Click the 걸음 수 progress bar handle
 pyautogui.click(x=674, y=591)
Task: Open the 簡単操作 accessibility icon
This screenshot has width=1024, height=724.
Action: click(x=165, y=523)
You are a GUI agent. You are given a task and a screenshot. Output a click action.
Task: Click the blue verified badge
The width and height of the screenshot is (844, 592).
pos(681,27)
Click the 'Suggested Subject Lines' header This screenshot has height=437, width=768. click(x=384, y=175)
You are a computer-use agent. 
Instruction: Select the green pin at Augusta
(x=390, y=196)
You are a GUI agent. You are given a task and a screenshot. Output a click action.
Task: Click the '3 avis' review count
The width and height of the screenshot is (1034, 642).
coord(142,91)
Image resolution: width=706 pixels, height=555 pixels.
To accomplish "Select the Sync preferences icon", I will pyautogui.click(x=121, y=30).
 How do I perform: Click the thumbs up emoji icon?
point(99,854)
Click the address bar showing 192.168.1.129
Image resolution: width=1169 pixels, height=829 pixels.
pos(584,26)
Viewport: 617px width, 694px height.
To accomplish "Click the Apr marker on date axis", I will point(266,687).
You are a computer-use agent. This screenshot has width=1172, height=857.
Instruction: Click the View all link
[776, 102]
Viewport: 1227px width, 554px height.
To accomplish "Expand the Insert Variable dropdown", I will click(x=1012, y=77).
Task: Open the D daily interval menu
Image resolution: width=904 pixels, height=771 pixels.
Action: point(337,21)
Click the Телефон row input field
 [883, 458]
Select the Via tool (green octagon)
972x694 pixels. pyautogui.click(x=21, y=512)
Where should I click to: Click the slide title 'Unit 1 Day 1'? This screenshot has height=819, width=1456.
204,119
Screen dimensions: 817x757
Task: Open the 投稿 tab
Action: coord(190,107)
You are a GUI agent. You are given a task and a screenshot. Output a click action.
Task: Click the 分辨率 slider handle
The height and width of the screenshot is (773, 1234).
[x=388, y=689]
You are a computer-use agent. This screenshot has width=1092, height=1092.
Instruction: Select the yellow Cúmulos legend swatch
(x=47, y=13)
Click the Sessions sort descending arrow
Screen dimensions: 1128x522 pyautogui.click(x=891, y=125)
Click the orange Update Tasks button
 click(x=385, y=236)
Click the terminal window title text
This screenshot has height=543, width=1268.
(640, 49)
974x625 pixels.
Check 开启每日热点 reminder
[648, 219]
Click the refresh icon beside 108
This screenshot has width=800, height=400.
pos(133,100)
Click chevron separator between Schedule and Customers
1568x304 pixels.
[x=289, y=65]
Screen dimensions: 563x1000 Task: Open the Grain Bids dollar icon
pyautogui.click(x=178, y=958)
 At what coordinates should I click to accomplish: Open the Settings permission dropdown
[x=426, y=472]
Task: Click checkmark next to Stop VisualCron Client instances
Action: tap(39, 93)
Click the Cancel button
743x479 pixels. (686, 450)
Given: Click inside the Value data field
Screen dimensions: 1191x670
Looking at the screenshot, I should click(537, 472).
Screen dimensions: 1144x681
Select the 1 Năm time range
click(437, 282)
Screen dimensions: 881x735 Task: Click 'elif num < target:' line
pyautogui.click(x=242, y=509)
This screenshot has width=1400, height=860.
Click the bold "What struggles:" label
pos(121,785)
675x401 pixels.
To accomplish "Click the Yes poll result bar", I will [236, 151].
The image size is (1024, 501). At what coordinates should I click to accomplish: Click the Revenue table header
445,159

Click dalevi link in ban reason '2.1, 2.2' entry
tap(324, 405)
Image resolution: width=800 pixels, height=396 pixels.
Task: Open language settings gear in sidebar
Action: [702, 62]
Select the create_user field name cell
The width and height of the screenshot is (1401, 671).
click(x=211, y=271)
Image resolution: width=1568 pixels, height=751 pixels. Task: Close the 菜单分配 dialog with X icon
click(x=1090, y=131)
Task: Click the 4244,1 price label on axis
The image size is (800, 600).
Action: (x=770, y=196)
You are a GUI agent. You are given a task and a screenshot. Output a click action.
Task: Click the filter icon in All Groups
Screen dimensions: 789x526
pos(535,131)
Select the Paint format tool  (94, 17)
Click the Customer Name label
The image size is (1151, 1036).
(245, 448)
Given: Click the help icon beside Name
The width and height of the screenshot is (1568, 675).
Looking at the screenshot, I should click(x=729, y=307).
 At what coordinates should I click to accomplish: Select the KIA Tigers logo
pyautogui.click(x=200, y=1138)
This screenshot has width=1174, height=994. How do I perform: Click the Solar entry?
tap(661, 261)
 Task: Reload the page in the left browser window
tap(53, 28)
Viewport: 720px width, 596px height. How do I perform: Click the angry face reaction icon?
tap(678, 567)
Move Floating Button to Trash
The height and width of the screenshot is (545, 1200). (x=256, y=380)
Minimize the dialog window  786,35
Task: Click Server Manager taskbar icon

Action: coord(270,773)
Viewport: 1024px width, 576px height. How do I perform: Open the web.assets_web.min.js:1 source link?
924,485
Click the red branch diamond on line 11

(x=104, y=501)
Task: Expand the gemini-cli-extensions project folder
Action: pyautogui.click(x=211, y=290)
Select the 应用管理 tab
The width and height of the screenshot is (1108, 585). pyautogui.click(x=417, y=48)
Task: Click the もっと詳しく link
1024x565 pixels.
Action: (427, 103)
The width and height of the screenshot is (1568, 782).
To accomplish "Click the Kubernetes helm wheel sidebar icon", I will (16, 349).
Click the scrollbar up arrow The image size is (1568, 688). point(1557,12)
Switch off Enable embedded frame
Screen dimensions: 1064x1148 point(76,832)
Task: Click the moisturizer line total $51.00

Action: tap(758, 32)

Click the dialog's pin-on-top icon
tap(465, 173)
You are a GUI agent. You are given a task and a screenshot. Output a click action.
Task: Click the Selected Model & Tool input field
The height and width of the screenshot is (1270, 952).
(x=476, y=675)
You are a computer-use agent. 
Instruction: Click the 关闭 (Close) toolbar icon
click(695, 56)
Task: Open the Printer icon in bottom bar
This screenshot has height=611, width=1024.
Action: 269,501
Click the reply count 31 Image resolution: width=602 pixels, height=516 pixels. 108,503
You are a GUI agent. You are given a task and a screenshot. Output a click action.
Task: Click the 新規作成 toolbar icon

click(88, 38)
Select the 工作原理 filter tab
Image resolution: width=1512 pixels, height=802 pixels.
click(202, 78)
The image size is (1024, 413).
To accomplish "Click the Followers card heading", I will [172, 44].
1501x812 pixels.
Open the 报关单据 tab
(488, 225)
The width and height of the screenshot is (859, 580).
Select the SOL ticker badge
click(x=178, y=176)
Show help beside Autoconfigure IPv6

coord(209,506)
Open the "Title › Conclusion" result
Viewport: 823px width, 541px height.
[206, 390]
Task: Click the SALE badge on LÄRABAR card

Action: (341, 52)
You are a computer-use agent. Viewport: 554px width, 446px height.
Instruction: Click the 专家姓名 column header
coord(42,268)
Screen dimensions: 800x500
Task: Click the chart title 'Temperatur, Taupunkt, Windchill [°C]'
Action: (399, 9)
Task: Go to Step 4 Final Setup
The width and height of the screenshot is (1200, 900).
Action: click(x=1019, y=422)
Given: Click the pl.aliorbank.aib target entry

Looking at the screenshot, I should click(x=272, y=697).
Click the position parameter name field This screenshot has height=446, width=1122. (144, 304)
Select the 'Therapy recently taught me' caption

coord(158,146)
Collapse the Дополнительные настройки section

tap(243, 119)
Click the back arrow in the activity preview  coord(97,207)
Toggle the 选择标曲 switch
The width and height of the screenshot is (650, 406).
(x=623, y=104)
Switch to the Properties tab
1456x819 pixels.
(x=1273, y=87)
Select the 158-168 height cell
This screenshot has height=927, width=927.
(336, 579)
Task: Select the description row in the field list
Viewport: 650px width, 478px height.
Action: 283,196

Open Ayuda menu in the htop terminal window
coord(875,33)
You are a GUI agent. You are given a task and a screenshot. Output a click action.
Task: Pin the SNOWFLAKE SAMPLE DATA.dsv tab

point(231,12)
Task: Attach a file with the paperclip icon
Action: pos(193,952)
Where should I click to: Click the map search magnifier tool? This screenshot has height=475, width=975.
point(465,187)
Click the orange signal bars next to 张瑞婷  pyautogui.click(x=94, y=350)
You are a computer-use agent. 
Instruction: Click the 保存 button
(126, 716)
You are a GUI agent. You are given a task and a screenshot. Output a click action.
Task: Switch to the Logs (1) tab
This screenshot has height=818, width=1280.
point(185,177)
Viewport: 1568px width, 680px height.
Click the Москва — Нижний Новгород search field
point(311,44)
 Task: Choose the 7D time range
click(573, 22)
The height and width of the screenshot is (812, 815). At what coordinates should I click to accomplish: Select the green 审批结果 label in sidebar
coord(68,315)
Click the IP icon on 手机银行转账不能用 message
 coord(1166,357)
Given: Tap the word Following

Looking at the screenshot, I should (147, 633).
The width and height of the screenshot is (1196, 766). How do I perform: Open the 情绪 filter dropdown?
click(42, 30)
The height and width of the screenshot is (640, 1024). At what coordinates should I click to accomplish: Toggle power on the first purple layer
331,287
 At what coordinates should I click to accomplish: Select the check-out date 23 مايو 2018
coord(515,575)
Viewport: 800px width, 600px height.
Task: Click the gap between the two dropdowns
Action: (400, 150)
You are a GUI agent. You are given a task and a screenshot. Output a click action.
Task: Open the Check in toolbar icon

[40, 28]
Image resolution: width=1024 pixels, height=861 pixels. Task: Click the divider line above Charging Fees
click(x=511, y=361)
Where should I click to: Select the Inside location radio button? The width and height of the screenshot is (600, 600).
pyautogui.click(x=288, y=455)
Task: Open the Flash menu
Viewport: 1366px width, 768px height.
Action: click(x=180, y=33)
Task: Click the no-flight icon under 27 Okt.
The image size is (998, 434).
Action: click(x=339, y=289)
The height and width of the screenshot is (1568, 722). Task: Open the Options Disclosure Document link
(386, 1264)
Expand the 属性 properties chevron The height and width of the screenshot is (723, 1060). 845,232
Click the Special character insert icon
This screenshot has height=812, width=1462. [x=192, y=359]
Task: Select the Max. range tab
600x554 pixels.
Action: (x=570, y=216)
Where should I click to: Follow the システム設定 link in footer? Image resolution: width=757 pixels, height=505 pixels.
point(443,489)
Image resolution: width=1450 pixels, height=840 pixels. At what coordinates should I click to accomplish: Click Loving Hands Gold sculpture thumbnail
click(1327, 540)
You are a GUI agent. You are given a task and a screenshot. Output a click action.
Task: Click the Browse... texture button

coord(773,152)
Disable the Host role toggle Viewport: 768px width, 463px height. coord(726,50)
= = =
### Problem
Using the records above, find and show each line with the string "count".

### Written solution
Task: Click the '3 avis' review count
Click the reply count 31 Image resolution: width=602 pixels, height=516 pixels. 108,503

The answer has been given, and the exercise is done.